-- TEXT BLOCK start --

Differences from the Original Tutorial

  • VS Code instead of Cloud Shell: You ran the python script in VS Code rather than the AWS Cloud Shell. This provides a local development environment with all of your dependencies pre-installed. This is different from the cloud shell environment which does not retain its environment state from session to session.
  • Environment Variables: Instead of hardcoding AWS configurations and API keys in the code, this uses environment variables. Environment variables increase the security of your programs, and keep your API keys secure and out of your publicly available code.
  • Local Execution: The project code is run from your local machine instead of a cloud instance.
  • Resource Deletion: You created a separate resource deletion script, rather than having a combined script.

-- TEXT BLOCK end --
-- GIVEN INFORMATION start --

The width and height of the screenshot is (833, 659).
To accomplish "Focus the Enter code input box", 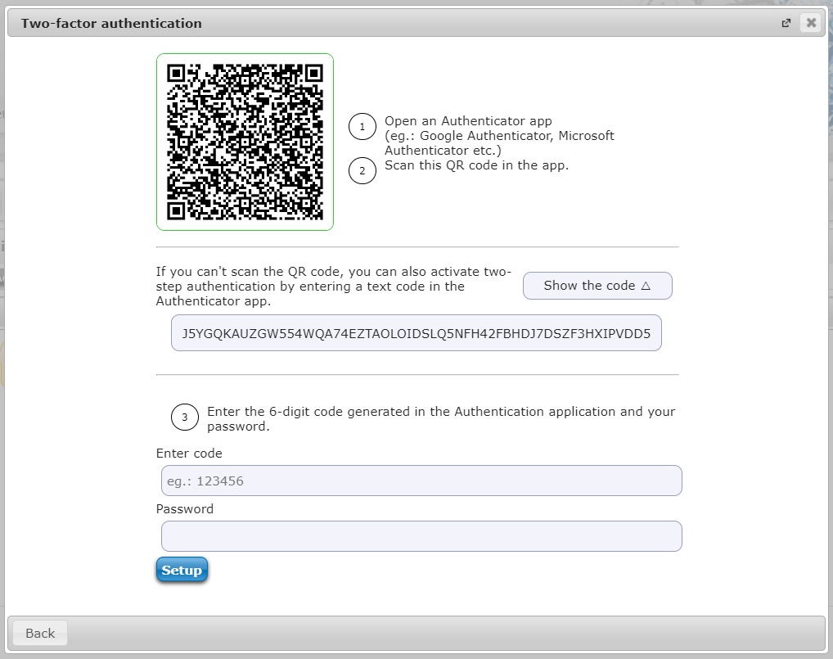I will click(x=421, y=481).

-- GIVEN INFORMATION end --

- _SHORT PROBLEM 1_
Summarize the text on differences from the original tutorial in two sentences.
- _SHORT PROBLEM 2_
Carry on the text on differences from the original tutorial, picking up after its last point about resource deletion.
The listing isn't needed for any of this work.

- _OUTPUT 1_
This project runs the Python script in VS Code on a local machine rather than in AWS Cloud Shell, which doesn't keep its environment state from one session to the next. It also uses environment variables instead of hardcoded AWS configurations and API keys to keep the keys out of public code, and it uses a separate script for deleting resources instead of a combined one.

- _OUTPUT 2_
Python Code Explanation

Okay, let's break down this Python script line by line, explaining its purpose, the AWS services it uses, and the overall data flow.

                        
import boto3
import json
import time
import requests
from dotenv import load_dotenv
import os
                        
                     
  • `import boto3`: Imports the AWS SDK for Python, allowing interaction with AWS services.
  • `import json`: Imports the json library for working with JSON data.
  • `import time`: Imports the time library for adding pauses (like `time.sleep`).
  • `import requests`: Imports the requests library for making HTTP calls to APIs.
  • `from dotenv import load_dotenv`: Imports the `load_dotenv` function to load environment variables from a `.env` file.
  • `import os`: Imports the `os` library for interacting with the operating system (including environment variables).
                        
# Load environment variables from .env file
load_dotenv()
                        
                     
  • `load_dotenv()`: Loads environment variables from a `.env` file into the script's environment. This is used to store sensitive information such as the API keys
                        
# AWS configurations
region = os.getenv("AWS_REGION")
bucket_name = os.getenv("AWS_S3_BUCKET_NAME")
glue_database_name = os.getenv("AWS_GLUE_DATABASE_NAME")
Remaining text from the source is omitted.